• Tasks and exercises:
1. In the article about James Schaffner, where was he sent for basic training?
2. Print the passage of the article about James Schaffner, starting with "Several weeks later, an" and going on through "a combat environment.".

• Document passage:
*** Block opens ***
The stories of the brave individuals who served during World War II tend to share in a consistent theme — they were called to service through the draft. This process netted many a young man, many of whom were still in the process of finishing high school, thrusting them into the middle of a war overseas where they would serve alongside scores of other drafted Americans.
A native of the Mid-Missouri area, James Schaffner's parents moved to Webster Groves near St. Louis in the early 1940s, where his father found employment at a defense contractor. It was here, Schaffner said, he graduated from high school in 1944 and embarked upon an unexpected military adventure that would last for decades.
"You've probably heard it before, but I was drafted into the Army while I was still in high school," the veteran said. "I was inducted at Jefferson Barracks in September 1944, and they sent me to Camp Robinson (Arkansas) for basic training."
Several weeks later, an 18-year-old Schaffner took a train to the West Coast where he boarded a troop ship. After making several stops at various islands in the Pacific, he and hundreds of other soldiers arrived at Okinawa. It was here, he added, he received assignment as a replacement infantryman with the 17th Regiment of the 7th Division.
At the point of his arrival, elements of the 7th Division were already veterans of engagements that included service in the Aleutian Islands, Marshall Islands and the Philippine island of Leyte. However, the late arrival of the untested draftee from Missouri would not prevent him from experiencing the harm prevalent in a combat environment.
"The attack against Okinawa was launched on Easter Sunday, April 1, 1945," wrote an unidentified author in the "History of the 7th Infantry Division." "Nobody suspected at the time that it was to be the last beachhead, indeed the last campaign, of World War II."
As recorded in division's lineage of World War II service, Schaffner and his fellow soldiers would face bitter resistance while on Okinawa. In fact, some of the GI's reportedly faced an attack by Japanese soldiers who were wielding spears.
"We were in foxholes, and it was raining," Schaffner recalled. "A mortar shell landed in front of my foxhole, and it blew my tent away, sending shrapnel through the air and a bunch of it was embedded in my left arm."
Treated by a medic, Schaffner quickly returned to combat duty with his unit. However, within a few days, he received another injury that would earn him a second Purple Heart.
"We were in an area where we could see Japanese soldiers across a ravine, and they could see us," Schaffner described. "We began shooting at each other, and I hit one of their soldiers. But then I was shot on the side of my left leg."
The bullet, Schaffner said, passed completely through his leg, narrowly missing his kneecap. He was evacuated to a Marine hospital in Guam and, following nearly a month of recovery, returned to his unit in July 1945.
*** Block closes ***
Extracted data entries:
*** Block opens ***
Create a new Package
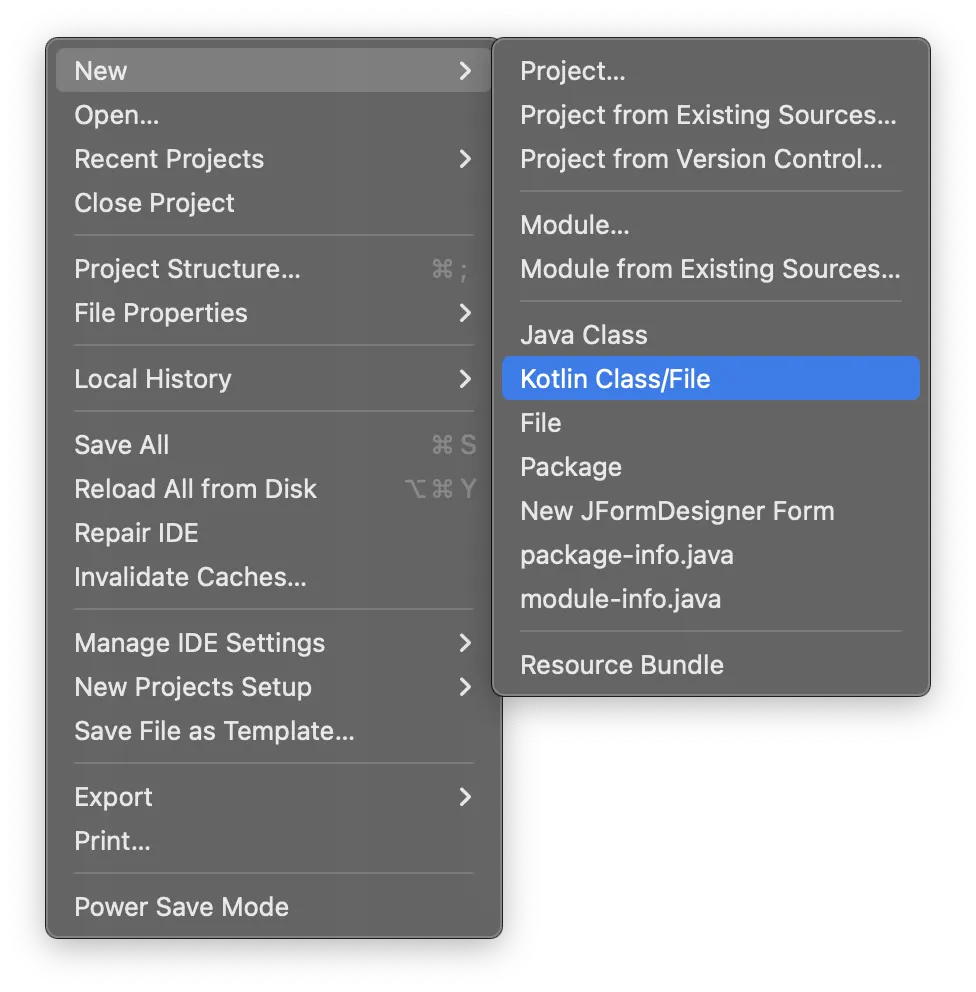Screen dimensions: 976x992 point(571,467)
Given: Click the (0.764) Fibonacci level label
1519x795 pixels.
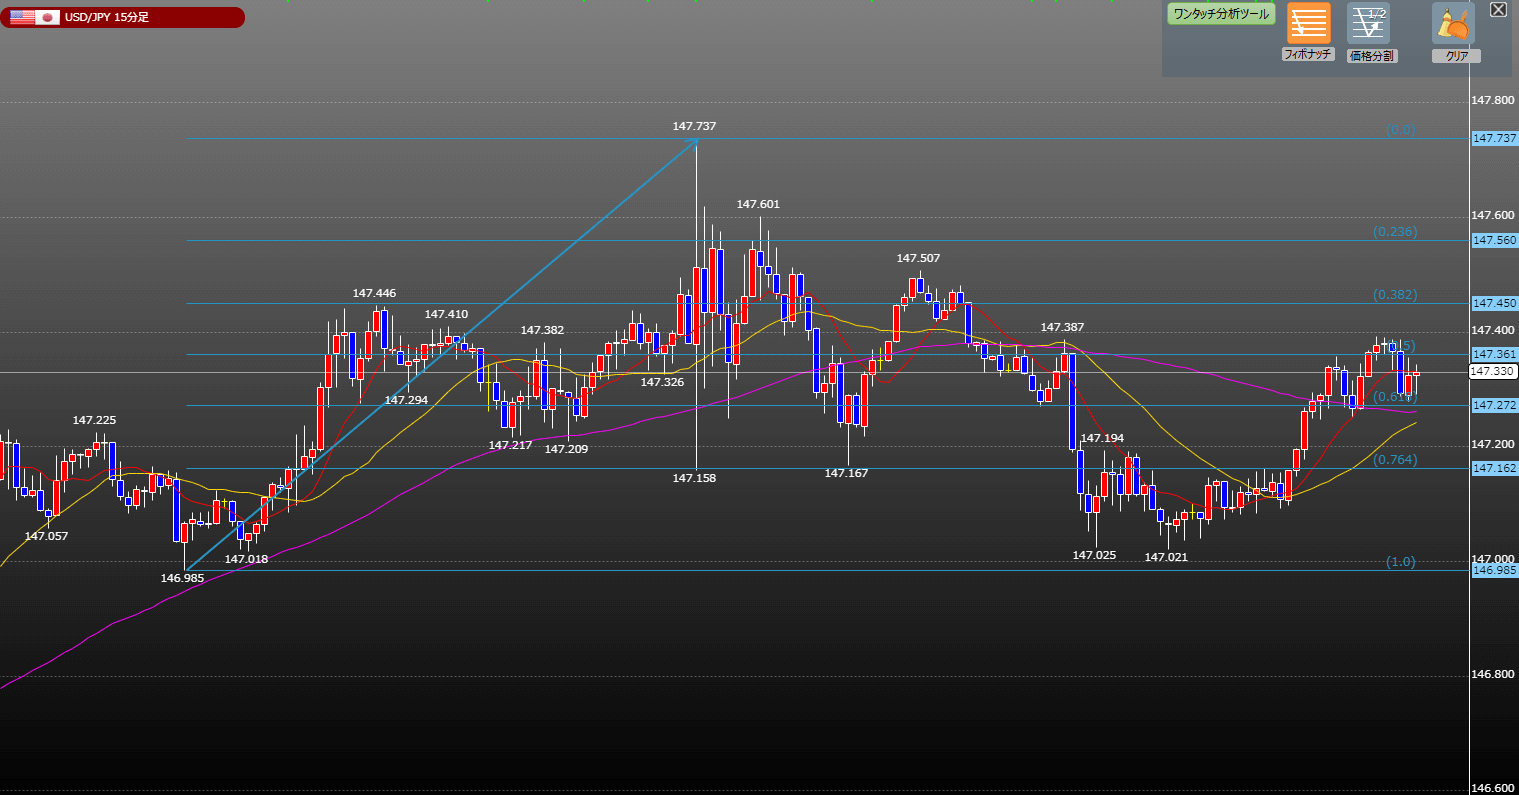Looking at the screenshot, I should 1394,459.
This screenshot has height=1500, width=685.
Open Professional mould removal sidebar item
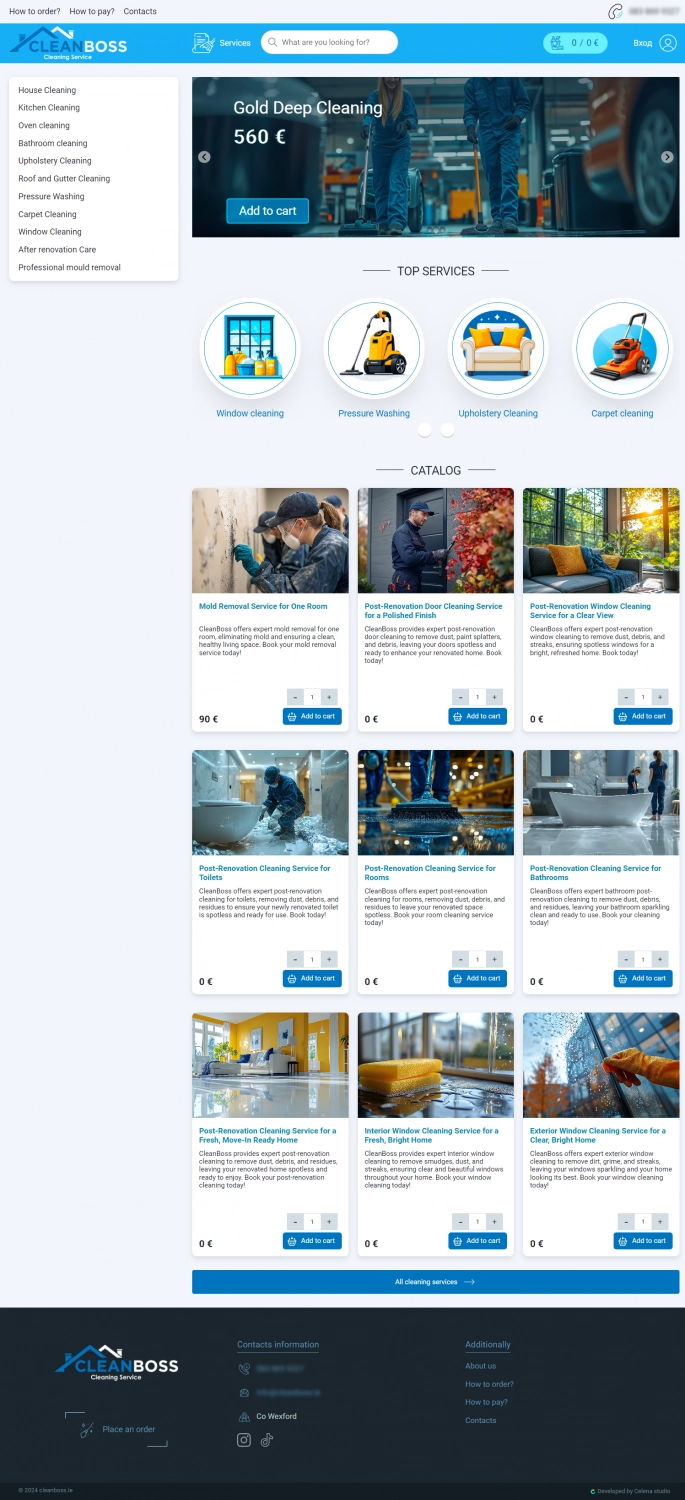coord(69,268)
*** Block closes ***
• Answers per task:
1. He was sent to Camp Robinson in Arkansas.

2.
Several weeks later, an 18-year-old Schaffner took a train to the West Coast where he boarded a troop ship. After making several stops at various islands in the Pacific, he and hundreds of other soldiers arrived at Okinawa. It was here, he added, he received assignment as a replacement infantryman with the 17th Regiment of the 7th Division.
At the point of his arrival, elements of the 7th Division were already veterans of engagements that included service in the Aleutian Islands, Marshall Islands and the Philippine island of Leyte. However, the late arrival of the untested draftee from Missouri would not prevent him from experiencing the harm prevalent in a combat environment.